Location
- Sohar Oman 24°20′23″N 56°44′47″E﻿ / ﻿24.33972°N 56.74639°E

Information
- Type: Private
- Motto: Tamaso Ma Jyotir Gamaya(lead me from darkness to light)
- Established: 1982
- President: Mr. Abraham George
- Principal: Sanchita verma
- Grades: KG-12
- Gender: Co-educational
- Website: School website

= Indian School, Sohar =

Indian School Sohar (ISS) is an English co-educational school for Indians in the Al Hambar area of Sohar, Oman. It was founded in 1982 and is managed by members of the Indian business community. The school has students from kindergarten to Class 12 and is affiliated with the Central Board of Secondary Education in India.

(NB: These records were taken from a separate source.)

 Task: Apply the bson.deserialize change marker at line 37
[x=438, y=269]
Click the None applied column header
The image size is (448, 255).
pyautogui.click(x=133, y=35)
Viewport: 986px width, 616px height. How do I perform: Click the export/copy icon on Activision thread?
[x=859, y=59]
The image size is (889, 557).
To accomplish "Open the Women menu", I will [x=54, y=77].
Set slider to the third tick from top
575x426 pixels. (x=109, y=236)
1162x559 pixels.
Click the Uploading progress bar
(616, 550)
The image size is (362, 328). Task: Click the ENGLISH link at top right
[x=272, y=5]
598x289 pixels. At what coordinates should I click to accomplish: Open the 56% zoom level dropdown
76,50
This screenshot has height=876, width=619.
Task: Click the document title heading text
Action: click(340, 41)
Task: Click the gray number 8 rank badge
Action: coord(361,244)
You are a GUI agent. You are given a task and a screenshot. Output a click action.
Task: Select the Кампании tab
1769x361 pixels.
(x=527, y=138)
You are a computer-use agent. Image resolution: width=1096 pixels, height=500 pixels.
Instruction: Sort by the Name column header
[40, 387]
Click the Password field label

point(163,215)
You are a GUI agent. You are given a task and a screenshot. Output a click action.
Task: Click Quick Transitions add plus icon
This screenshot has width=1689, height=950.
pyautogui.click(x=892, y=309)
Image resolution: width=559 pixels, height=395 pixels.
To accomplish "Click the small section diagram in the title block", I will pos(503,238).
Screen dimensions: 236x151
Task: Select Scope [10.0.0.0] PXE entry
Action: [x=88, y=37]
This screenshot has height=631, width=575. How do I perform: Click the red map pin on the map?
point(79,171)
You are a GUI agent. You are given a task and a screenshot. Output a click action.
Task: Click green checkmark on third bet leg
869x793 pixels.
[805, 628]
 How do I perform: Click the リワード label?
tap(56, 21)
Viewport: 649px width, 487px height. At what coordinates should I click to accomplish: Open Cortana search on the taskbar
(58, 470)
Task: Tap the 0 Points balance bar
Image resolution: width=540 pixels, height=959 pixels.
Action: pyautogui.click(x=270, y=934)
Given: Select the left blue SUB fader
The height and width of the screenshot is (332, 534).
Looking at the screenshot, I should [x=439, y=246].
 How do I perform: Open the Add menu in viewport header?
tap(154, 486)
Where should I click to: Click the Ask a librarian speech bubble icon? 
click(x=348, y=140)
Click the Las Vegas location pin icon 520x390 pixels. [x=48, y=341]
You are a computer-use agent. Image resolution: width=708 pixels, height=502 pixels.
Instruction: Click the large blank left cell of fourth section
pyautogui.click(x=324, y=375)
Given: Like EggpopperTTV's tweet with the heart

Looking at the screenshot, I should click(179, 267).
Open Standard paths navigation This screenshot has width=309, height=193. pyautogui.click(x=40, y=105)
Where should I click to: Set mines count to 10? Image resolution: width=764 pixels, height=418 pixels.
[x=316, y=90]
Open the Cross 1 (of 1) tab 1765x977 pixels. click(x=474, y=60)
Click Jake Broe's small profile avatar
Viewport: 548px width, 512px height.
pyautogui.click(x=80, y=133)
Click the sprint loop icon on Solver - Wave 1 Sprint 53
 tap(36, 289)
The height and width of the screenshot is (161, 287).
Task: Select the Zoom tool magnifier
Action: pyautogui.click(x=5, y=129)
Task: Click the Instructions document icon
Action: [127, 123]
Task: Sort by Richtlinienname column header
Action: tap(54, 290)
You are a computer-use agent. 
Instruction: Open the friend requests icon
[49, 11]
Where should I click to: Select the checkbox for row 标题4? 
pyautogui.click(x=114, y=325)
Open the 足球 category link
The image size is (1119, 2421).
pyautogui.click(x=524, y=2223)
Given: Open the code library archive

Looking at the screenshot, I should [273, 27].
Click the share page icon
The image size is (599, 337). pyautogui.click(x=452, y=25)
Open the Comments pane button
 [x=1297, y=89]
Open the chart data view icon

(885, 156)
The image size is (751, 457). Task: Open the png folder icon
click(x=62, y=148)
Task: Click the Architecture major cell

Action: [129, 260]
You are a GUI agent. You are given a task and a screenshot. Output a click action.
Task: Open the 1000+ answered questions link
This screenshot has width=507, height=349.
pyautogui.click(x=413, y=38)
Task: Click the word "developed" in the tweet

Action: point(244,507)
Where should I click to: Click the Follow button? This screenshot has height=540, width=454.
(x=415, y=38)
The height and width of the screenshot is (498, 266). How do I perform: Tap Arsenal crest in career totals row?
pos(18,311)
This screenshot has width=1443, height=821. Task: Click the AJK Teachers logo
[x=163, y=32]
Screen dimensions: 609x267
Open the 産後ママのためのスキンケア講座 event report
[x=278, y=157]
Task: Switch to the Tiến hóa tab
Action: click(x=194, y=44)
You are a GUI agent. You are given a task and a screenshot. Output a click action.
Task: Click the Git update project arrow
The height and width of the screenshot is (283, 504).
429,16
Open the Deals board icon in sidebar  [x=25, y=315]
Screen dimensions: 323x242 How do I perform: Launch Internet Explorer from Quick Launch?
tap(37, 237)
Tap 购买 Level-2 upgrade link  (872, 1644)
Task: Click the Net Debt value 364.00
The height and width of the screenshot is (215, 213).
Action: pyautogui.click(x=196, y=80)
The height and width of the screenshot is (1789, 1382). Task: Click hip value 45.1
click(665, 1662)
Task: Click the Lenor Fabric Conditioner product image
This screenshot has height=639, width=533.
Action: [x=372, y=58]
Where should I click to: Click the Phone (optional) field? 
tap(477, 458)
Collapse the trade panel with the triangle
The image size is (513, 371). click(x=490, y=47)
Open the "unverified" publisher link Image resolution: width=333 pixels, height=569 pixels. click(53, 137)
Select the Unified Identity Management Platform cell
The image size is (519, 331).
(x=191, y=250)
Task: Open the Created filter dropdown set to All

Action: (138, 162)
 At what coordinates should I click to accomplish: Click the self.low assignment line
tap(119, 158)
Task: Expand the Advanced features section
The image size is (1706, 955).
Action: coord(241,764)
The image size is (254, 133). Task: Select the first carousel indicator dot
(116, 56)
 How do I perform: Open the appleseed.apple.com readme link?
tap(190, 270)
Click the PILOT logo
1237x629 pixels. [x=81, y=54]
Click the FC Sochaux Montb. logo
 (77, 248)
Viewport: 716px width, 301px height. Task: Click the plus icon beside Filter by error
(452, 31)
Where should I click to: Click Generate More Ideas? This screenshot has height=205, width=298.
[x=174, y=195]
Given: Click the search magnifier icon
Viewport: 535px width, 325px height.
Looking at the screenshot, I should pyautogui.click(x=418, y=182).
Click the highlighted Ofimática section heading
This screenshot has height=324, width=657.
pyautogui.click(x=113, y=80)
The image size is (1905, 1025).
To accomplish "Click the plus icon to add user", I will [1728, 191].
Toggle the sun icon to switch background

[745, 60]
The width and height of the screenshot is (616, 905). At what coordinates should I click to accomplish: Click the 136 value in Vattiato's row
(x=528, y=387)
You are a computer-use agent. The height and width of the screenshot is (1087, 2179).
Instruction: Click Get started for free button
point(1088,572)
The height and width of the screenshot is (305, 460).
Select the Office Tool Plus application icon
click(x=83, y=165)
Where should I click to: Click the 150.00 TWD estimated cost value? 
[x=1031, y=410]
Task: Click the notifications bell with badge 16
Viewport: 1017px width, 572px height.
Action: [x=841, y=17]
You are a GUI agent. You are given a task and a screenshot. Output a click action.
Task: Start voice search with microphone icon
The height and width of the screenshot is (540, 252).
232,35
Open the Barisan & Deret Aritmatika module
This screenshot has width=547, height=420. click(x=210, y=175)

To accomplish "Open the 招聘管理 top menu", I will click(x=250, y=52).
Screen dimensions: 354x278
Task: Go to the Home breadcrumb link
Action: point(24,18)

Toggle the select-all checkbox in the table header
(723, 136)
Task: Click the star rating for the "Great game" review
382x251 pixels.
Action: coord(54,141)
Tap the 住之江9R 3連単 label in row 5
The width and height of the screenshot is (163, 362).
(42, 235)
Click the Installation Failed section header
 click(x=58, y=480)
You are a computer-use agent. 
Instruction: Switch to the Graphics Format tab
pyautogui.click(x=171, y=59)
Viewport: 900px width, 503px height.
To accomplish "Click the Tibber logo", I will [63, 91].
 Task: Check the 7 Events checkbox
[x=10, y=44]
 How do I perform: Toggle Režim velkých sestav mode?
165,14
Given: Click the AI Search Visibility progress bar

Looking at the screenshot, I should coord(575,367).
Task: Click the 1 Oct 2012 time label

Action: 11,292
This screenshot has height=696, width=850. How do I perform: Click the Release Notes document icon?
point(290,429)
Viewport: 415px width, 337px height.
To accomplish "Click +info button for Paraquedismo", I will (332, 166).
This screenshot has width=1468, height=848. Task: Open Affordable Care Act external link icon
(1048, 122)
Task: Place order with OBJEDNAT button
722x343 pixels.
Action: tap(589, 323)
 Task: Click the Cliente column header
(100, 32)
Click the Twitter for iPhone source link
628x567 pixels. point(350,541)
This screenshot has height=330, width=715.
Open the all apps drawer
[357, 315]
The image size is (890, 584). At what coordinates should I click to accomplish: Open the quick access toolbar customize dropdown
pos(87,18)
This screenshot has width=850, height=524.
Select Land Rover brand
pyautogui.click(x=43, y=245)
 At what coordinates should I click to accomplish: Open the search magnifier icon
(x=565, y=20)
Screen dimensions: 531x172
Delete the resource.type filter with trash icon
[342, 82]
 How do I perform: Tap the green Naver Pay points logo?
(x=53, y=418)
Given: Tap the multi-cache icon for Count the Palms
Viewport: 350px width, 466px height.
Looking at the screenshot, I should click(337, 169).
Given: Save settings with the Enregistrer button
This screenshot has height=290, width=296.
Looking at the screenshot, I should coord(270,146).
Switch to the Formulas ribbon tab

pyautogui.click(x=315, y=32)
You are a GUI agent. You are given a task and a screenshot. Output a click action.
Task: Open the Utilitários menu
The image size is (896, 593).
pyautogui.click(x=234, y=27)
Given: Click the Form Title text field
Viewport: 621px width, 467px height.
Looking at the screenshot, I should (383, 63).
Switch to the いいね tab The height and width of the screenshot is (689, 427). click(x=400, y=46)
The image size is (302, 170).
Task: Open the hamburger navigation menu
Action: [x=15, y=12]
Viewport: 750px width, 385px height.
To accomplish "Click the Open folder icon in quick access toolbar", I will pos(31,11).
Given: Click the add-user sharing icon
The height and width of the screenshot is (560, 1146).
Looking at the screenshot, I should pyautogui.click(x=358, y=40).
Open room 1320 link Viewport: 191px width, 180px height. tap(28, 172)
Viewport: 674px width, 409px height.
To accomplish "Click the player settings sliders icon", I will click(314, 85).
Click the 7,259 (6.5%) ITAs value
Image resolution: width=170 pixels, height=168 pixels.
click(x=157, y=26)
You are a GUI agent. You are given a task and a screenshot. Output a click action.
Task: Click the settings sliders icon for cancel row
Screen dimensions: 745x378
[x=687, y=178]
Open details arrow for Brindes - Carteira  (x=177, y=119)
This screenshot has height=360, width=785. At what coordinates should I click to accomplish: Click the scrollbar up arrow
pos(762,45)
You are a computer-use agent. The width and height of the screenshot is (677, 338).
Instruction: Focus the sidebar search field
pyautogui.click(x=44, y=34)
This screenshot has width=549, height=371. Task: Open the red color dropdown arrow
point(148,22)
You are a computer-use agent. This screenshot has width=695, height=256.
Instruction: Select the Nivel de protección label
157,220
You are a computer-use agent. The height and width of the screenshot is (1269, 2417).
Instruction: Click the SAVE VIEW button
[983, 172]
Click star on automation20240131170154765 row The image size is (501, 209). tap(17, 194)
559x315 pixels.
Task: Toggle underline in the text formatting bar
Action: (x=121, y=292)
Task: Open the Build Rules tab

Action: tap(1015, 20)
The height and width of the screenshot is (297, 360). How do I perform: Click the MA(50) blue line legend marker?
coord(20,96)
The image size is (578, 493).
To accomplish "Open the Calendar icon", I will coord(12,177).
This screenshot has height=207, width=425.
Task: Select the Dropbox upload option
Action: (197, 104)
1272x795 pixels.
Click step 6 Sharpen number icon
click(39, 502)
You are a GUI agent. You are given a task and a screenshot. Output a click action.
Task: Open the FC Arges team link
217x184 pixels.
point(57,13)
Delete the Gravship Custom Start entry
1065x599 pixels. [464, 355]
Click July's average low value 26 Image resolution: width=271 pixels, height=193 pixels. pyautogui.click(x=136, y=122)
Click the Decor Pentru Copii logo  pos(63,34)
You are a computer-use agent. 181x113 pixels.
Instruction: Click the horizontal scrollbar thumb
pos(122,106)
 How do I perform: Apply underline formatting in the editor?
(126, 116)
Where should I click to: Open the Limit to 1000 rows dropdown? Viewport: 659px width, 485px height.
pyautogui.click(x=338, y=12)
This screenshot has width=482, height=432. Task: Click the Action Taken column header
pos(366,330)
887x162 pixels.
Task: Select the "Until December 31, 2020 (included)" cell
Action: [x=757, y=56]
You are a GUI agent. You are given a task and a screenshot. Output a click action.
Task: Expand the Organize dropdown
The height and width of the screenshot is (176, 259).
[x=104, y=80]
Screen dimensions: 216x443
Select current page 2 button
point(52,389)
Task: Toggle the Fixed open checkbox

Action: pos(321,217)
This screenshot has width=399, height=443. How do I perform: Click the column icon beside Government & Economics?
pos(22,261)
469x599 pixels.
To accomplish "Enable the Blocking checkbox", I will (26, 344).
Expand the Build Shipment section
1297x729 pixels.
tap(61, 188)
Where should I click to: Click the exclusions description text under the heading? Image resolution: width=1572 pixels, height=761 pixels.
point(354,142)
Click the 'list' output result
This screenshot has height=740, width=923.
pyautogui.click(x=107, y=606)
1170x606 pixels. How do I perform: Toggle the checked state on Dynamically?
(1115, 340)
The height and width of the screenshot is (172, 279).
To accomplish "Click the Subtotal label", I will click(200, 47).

Its logo includes "From darkness to light" in Sanskrit and English, with a lamp in the center flanked by a pair of swans and an open book (symbolizing learning).

== Awards and achievements ==
ISS won the Shastra Pratibha Contest in 2008 and 2009 in the sub-senior group, receiving the Indian Ambassador's Rolling Trophy. The contest is organised by Science India Forum, with the trophy awarded to the winning school. A school team was runner-up in the school-team category in the annual Times of Oman quiz. The finals were held on 17 April 2009 in the Qurum amphitheater. One hundred seventy-nine teams participated from all over Oman, and ISS finished fourth; Indian ambassador to Oman H.E. Anil Wadhwa visited the school. ISS organises competitive events for students to hone their skills.

ISS has been part of the national news. The school has participated in international Olympiads, including the 2009 International Informatics Olympiad. Seven students secured a perfect 10 in the 2011 Class 10 (AISSE) exams. Four students from the 2010–2011 Class 12 received INSPIRE scholarships (Rs 400,000 over five years) from the Department of Science and Technology for reaching the top one percent in the 2011 CBSE Class 12 Board exams. A Class 11 student won third prize in the Ambassador's Polemic Challenge and was congratulated by Anil Wadhwa, ambassador of India to Oman. ISS students topped the Young Bulls competition held in 2012. The ISS annual Sports Day has been covered by the Times of Oman. The school received the Ambassador's Trophy for most improved school in Oman from Ambassador J.S. Mukul at a conference at Muscat.